§ **What to do**: Can the lines below, from the one that holds "Instruction: Click the" to the very end, be echoed exactly, with both ends included and no pictures?
☆ ☆ ☆ ☆ ☆ ☆ ☆
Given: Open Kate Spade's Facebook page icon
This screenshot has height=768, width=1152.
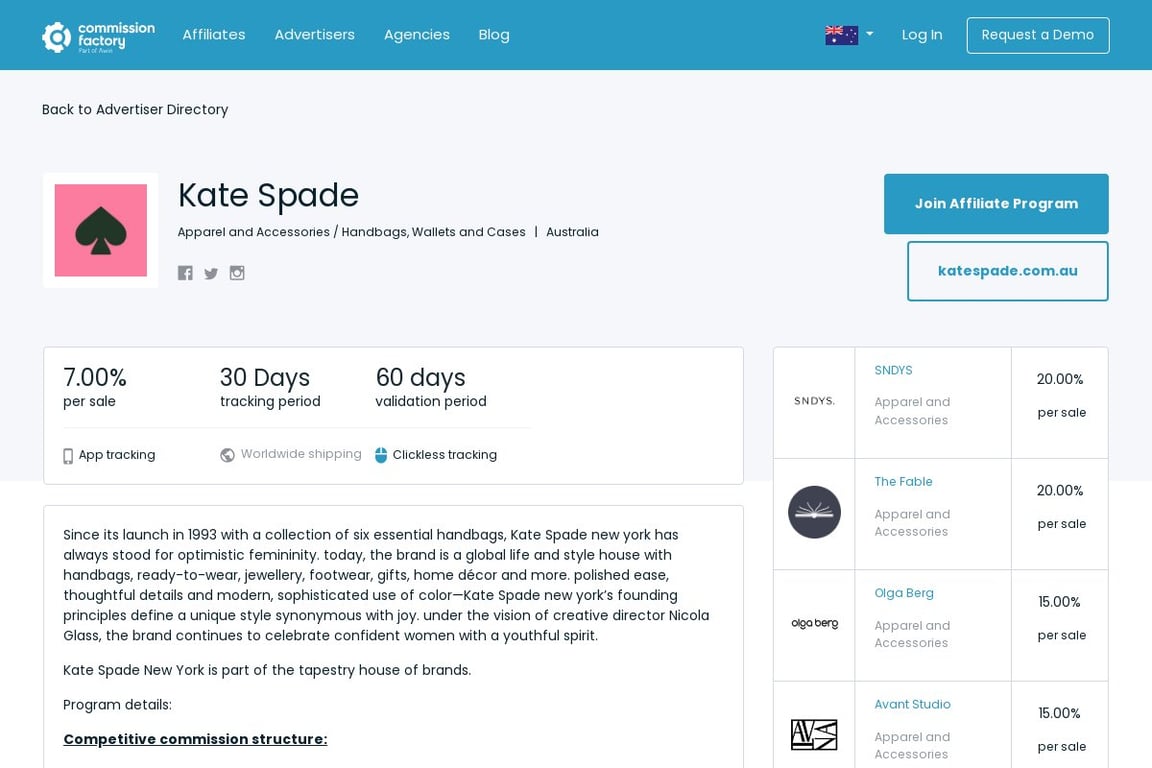Looking at the screenshot, I should (185, 273).
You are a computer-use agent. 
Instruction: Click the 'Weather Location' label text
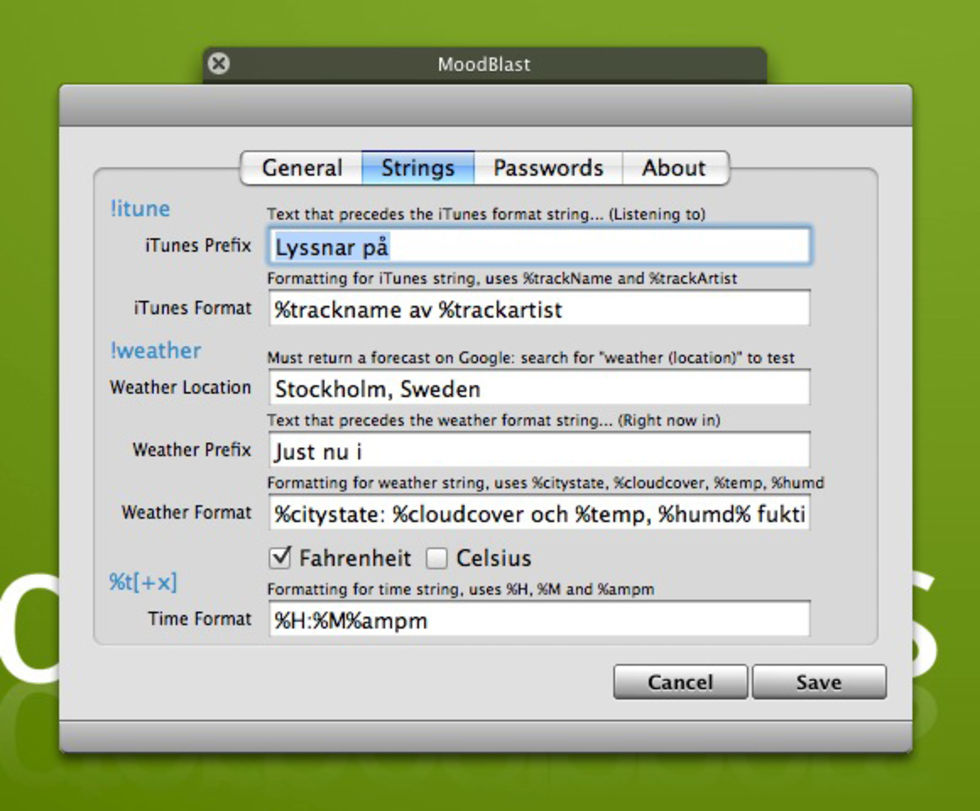[180, 387]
☆ ☆ ☆ ☆ ☆ ☆ ☆
§ **Task response**:
Instruction: Click the 'Weather Location' label text
[180, 387]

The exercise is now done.